WORK TO COMPLETE -
Below are some entries. Repeat exactly the lines from the one with "The height and width of the screenshot is (533, 690)." through the one with "Given: Toggle ortho mode in the status bar", and only those.

SOURCE INFORMATION -
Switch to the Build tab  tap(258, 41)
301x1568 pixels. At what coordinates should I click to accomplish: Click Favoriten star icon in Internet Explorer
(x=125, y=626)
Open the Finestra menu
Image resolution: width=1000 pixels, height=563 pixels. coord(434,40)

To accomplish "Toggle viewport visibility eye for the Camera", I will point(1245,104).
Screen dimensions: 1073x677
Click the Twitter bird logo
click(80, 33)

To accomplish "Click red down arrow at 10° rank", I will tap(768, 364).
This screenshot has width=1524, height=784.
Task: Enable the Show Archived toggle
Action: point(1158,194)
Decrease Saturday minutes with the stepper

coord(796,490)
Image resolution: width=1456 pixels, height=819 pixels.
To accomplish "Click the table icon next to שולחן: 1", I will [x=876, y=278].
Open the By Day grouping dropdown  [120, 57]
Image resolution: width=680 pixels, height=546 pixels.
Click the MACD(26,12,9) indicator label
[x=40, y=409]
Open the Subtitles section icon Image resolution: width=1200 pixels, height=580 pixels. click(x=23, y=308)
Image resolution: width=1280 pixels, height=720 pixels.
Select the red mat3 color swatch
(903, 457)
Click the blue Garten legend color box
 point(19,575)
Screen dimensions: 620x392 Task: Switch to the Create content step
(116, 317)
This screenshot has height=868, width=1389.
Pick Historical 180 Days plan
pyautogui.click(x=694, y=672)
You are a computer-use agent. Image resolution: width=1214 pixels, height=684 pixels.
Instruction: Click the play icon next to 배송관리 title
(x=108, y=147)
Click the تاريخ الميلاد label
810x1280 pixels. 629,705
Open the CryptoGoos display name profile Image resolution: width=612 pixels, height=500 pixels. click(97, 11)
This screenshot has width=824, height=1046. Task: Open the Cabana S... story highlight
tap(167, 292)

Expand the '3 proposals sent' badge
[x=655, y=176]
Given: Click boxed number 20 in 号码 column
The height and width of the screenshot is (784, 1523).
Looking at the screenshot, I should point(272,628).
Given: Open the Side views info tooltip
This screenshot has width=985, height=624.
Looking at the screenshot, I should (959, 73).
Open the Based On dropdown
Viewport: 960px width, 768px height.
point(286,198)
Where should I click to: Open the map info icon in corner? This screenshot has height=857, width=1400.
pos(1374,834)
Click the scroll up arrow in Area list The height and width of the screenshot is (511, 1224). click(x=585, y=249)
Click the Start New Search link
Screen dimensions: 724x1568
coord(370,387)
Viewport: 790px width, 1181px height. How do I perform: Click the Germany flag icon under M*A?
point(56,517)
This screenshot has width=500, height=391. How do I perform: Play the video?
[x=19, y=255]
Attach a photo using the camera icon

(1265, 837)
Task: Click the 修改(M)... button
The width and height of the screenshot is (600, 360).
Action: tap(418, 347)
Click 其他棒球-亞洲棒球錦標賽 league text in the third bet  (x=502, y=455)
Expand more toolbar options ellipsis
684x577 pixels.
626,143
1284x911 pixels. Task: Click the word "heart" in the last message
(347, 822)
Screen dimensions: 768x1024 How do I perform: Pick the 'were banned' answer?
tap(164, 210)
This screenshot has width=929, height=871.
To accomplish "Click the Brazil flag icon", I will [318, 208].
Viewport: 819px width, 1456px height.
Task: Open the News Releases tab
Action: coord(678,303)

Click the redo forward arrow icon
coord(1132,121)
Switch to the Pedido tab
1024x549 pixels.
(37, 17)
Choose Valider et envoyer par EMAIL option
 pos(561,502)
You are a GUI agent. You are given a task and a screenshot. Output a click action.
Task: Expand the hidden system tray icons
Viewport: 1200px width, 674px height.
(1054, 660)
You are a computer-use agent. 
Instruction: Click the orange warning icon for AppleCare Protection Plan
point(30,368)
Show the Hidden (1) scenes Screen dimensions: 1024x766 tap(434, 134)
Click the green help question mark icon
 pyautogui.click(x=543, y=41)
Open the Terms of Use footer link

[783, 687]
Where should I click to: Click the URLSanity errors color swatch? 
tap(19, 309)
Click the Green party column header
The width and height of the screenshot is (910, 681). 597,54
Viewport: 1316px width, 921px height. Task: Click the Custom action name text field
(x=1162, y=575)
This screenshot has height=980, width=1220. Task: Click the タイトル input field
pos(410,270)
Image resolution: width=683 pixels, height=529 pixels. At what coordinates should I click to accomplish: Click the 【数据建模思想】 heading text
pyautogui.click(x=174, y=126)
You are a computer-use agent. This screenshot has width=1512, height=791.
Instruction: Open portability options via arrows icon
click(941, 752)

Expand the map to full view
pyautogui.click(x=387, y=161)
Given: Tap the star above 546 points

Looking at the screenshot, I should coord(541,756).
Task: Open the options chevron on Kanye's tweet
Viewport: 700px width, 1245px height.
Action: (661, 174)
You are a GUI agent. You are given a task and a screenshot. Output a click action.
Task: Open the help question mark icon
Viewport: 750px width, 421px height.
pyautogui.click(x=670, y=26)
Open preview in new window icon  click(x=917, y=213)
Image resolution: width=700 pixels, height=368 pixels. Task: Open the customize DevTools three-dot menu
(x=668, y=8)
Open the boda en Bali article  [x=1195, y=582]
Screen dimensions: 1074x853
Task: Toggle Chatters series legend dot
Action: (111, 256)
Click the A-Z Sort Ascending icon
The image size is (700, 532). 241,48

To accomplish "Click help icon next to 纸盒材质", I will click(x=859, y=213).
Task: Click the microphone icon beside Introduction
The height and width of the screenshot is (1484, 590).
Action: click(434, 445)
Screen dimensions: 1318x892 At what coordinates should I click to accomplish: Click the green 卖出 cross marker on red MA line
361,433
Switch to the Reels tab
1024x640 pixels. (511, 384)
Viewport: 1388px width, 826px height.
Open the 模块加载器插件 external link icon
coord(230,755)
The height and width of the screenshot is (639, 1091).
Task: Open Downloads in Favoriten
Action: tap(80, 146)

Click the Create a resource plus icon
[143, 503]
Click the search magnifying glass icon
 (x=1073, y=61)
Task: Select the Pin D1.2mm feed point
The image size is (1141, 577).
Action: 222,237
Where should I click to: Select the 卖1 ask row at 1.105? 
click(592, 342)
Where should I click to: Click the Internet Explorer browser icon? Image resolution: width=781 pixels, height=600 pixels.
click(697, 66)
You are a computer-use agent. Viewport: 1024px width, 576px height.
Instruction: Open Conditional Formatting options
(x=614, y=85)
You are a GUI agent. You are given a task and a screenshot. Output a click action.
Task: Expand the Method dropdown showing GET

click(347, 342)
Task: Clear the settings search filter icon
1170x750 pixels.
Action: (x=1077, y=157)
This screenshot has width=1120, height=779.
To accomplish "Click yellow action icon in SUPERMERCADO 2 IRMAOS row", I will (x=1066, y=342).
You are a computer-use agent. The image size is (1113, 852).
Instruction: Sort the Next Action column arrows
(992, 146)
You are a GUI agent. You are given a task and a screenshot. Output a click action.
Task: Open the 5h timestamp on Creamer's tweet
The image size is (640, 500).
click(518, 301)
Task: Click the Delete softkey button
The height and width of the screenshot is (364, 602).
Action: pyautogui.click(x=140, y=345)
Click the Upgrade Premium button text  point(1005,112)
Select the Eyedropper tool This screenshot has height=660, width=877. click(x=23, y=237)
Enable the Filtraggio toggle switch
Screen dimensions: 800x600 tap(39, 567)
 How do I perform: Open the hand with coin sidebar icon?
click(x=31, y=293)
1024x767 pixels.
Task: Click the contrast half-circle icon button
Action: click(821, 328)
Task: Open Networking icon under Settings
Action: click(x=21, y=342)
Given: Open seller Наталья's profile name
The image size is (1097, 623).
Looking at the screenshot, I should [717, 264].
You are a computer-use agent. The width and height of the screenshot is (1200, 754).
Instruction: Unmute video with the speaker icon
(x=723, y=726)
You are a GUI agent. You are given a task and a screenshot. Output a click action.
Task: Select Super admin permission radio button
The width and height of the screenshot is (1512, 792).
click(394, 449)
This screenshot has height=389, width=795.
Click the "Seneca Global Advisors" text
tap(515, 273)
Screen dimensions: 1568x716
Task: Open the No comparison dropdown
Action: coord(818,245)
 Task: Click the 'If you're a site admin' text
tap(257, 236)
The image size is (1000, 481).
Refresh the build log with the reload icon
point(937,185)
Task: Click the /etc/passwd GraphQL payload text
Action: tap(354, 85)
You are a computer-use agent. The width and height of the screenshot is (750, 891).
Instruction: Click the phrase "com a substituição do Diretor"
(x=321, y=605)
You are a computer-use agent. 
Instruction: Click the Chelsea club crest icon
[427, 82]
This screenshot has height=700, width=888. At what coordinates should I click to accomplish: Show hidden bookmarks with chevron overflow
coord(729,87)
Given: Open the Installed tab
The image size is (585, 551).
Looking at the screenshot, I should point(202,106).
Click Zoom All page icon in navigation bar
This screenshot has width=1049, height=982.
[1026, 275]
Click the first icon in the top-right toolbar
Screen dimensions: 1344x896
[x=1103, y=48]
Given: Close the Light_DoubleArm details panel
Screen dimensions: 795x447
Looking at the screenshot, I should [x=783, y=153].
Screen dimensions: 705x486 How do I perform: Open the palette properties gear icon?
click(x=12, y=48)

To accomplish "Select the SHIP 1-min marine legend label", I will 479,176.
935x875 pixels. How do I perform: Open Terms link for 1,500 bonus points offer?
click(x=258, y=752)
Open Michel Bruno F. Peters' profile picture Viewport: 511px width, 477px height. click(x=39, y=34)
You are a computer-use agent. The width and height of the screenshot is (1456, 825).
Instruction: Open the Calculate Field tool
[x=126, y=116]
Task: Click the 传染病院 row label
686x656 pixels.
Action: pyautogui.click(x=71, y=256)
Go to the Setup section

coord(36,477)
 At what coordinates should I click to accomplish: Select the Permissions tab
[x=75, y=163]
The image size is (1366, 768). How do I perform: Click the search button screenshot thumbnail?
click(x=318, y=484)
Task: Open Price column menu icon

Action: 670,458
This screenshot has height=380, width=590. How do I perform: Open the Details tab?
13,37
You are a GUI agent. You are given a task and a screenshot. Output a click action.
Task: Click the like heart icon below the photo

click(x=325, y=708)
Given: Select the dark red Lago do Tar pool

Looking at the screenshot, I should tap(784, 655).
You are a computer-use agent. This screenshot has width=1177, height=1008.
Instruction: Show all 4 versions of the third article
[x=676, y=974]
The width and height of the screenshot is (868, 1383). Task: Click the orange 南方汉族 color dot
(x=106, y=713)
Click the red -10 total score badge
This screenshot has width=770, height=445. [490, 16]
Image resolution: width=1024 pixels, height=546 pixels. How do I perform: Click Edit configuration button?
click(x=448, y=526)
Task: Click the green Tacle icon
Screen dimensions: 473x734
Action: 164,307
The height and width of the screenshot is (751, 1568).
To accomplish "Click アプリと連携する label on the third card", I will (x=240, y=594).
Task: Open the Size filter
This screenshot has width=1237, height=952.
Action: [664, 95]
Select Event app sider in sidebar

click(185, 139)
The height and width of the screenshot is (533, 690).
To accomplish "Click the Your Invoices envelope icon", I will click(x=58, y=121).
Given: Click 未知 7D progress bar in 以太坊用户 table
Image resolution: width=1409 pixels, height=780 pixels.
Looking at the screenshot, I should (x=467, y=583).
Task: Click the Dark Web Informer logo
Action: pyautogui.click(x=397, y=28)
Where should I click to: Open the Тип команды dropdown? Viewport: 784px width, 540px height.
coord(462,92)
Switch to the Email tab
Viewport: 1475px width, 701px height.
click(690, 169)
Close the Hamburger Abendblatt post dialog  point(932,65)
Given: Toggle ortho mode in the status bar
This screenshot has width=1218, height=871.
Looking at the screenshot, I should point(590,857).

PROBLEM SOLUTION -
The height and width of the screenshot is (533, 690).
To accomplish "Click the Your Invoices envelope icon", I will click(x=58, y=121).
Given: Click 未知 7D progress bar in 以太坊用户 table
Image resolution: width=1409 pixels, height=780 pixels.
Looking at the screenshot, I should (x=467, y=583).
Task: Click the Dark Web Informer logo
Action: pyautogui.click(x=397, y=28)
Where should I click to: Open the Тип команды dropdown? Viewport: 784px width, 540px height.
coord(462,92)
Switch to the Email tab
Viewport: 1475px width, 701px height.
click(690, 169)
Close the Hamburger Abendblatt post dialog  point(932,65)
Given: Toggle ortho mode in the status bar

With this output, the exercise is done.